Essentially every "microchip" in today's high-tech devices is a monolithic integrated circuit. In concept, it is elegantly simple and powerful. Instead of using discrete components (resistors, capacitors, transistors, inductors) that are wired or soldered together, the circuit is built up in layers by lithographic techniques inspired by the multilayered art of color silk-screen printing.
The starting point is a single substrate or wafer of silicon. Then some areas are masked and implanted with impurity atoms to give them desired electronic properties. Unwanted areas are etched away, and more silicon is grown on the wafer, so that eventually structures are produced that behave more or less like discrete components.

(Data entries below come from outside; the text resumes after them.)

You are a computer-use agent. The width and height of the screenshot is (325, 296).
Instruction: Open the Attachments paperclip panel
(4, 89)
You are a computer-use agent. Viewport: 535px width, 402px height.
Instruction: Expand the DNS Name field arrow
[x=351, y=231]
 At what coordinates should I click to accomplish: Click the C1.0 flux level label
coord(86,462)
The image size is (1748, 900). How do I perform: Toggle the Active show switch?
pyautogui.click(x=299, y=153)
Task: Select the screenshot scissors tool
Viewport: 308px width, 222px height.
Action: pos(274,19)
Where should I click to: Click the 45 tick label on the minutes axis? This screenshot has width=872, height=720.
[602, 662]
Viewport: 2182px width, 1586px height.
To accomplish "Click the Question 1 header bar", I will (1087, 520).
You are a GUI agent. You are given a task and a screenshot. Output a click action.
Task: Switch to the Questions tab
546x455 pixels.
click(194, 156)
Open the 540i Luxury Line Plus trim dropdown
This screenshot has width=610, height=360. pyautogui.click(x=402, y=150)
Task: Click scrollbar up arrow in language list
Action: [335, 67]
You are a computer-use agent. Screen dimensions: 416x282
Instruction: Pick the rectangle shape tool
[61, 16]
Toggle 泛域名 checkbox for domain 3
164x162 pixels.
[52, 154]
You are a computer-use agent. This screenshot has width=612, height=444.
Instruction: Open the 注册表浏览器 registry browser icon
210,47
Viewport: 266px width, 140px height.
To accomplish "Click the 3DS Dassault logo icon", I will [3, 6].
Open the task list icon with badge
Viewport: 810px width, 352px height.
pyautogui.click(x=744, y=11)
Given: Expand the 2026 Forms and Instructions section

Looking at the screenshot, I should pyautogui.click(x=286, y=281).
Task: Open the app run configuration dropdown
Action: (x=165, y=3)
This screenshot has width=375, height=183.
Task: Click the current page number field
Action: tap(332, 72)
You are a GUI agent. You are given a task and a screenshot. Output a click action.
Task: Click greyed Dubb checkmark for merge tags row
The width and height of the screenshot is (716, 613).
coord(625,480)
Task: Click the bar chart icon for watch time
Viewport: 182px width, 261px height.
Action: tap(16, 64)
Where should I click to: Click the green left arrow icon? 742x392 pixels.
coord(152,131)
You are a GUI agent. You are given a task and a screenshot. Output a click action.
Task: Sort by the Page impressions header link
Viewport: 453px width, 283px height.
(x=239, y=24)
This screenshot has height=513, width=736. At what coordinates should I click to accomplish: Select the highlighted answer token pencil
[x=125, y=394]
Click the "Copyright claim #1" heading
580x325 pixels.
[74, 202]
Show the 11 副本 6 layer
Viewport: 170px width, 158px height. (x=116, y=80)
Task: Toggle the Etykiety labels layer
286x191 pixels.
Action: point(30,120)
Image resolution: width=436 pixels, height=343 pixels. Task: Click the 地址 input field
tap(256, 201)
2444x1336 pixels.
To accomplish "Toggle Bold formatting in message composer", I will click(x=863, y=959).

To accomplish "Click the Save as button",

It was Kilby's thought, moreover, that the processes by which transistors were made could be used for fabricating other types of electronic components. Then if that proved possible, it would be a relatively simple matter to fabricate and interconnect them on the same piece of material. The smaller the transistors and conductor lines could be made, the faster and denser the chip could be, limited primarily by lithographic and manufacturing techniques.
And the rest is four decades of exponential growth in speed and capacity and exponential decline in cost.
What now particularly amazes Kilby is that "people feel the IC has a productive future for at least another 15 years, as is projected by the semiconductor industry road map," he said. "The basic concept of the IC is now more than 40 years old. Forty years is as long as the vacuum tube lasted--and in the fast-moving world of high technology, that's a long time!"
He wonders now if there are inherent limits to the concept of the integrated circuit. The goal is to make it denser and faster. "Much progress has been made using finer and finer geometries," he said, referring to the widths of conductor lines lithographed onto the chips. "Today we're down to 0.25 micrometer, and people have made experimental chips with line widths as narrow as 0.1 µm.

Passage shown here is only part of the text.